Movie Review
Blood Diamond
2006
Director: Edward Zwick
Cast: Leonardo DiCaprio, Djimon Hounsou, Jennifer Connelly
B+


with an estimated box office debut just short of nine million dollars and a production budget of—well, let’s just say a great deal more—Blood Diamond has by now slumped off the Most Anticipated lists and into the Hollywood waste bin of commercial failures. A graphic and scathing critique of careless consumerism just wasn’t the Christmas-season diversion busy shoppers were particularly in the market for. Good for Cameron Diaz and Jude Law cavorting in England, not so good for Leonardo DiCaprio’s amazing Zimbabwean accent.

Still, there are a lot of ways to classify failure (of which commercial is only the most popular), and to its credit, the film succeeds at beating most of them. It takes place in Sierra Leone, where the discovery of diamonds means civil war. Suffering from this is Solomon Vandy (Djimon Hounsou), a man captured, separated from his family, and put to work searching for diamonds. Profiting from it is Danny Archer (DiCaprio), a mercenary and smuggler.

Through a series of unlikely coincidences, Solomon finds a huge pink diamond (eventually appraised at 2 million GBP, to give you an idea) and buries it. Through a series of equally unlikely coincidences, Danny finds this out and convinces Solomon that showing him where he hid the diamond is the only way to reunite with his family. Danny calls on his connection to an American journalist named Maddy Bowen (Jennifer Connelly) to get them press credentials allowing them to travel. In exchange, he promises to give her proof of ties between an English diamond company and the illegal “conflict diamonds” (the purchase of diamonds from a conflict zone like Sierra Leone was illegal, as buying them creates incentive for continued fighting over those resources).

All this narrative exposition is executed, to be honest, sloppily. To give us the full sense of how dangerous any situation is, the film prods its characters to stare down death and achieve near-miraculous salvation just a few too many times. The film is also tonally inconsistent, reliant on a vast array of clichés and conventions, and weirdly unconcerned with how many people have to die to save its main characters. And while technically competent, it’s hard to shake the feeling that this is an issue with a story built around it—and not the other way around.

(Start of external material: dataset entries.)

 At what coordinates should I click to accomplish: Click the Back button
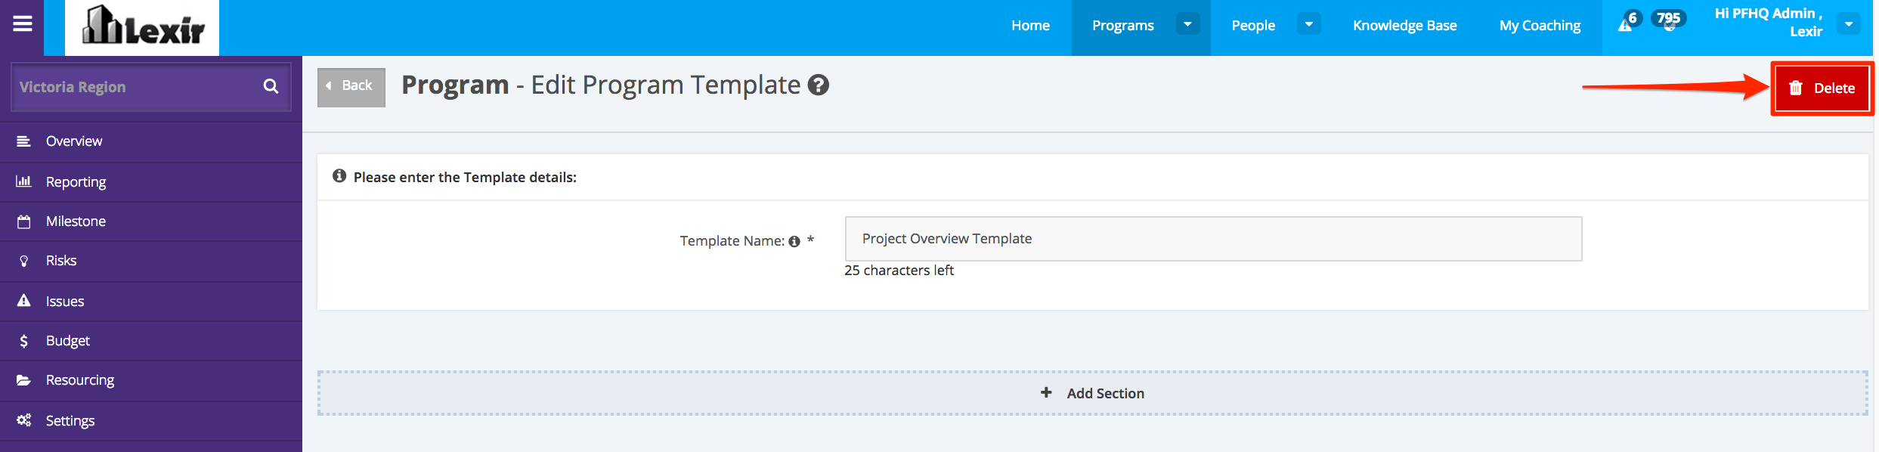tap(351, 86)
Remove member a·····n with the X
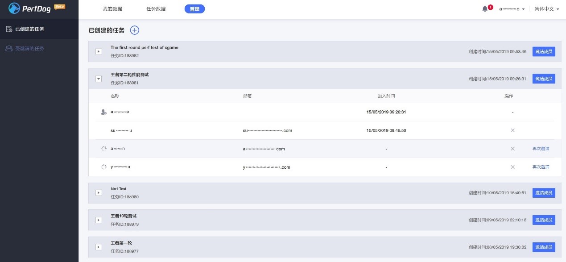 [512, 148]
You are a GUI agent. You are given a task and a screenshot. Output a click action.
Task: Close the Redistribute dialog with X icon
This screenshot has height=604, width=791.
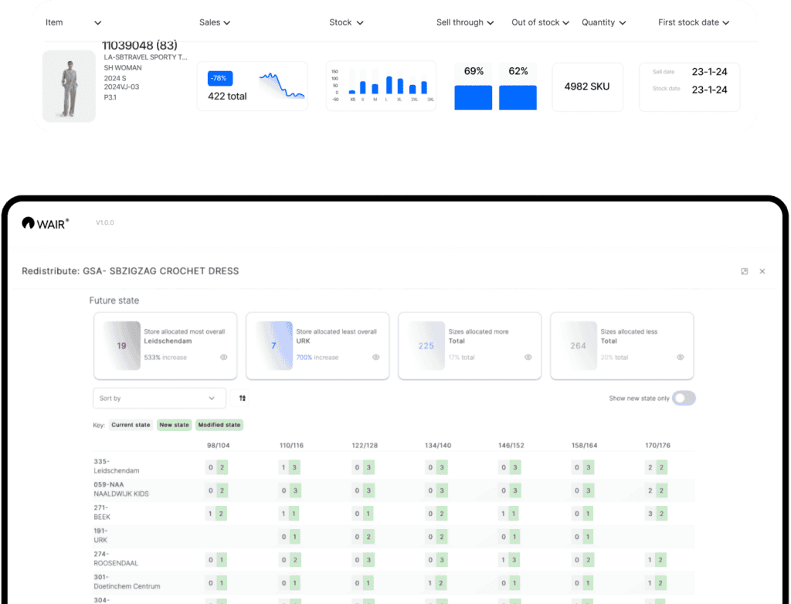[762, 271]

A failure of innovative and engaging filmmaking? Yes, but there’s something to be said for a mega-budget chase movie whose primary villain is the global economic forces of demand that keep a nation killing itself to supply. Maddy might bring down a major diamond company with her article, but the movie isn’t cowardly enough to see them as holding ultimate responsibility. “The world wants what we’ve got,” says Danny, “and they want it cheap.”

What the film is, then, is a triumph of conscientiousness and a failure of imagination. To its artistic credit, performances are great all around. DiCaprio carries a lot more street cred as a hardened and unprincipled smuggler than I would ever have imagined (but I was in middle school when Titanic came out, so…). Hounsou has the awards buzz and probably deserves it; he performs fantastically with the film’s most brutal scenes. Connelly has a regrettably throwaway role and some horrible dialogue (“three out of five ex-boyfriends polled tell me I enjoy being in a constant state of crisis.”), but she’s Jennifer Connelly so we don’t hold it against her.

The good performances and overall decent filmmaking don’t mean the movie’s great, and I suppose it isn’t. It’s good, it’s better than adequate. But film has become such a pervasive medium that I can’t advocate the merits of any particular film be weighed solely by how it advances the art of the medium. When someone can say something that’s urgent, responsible, and important—when someone can cast marquee stars in a movie about fairly complicated global interdependence that might make everyone in the audience feel bad about themselves but still needs to be heard—and when someone is bold enough to use the widest, the most captivating, and the most expensive forum to say it, it’s an admirable thing.

To say it truly brilliantly, well, that would be better.

Blood Diamond is currently playing in wide release.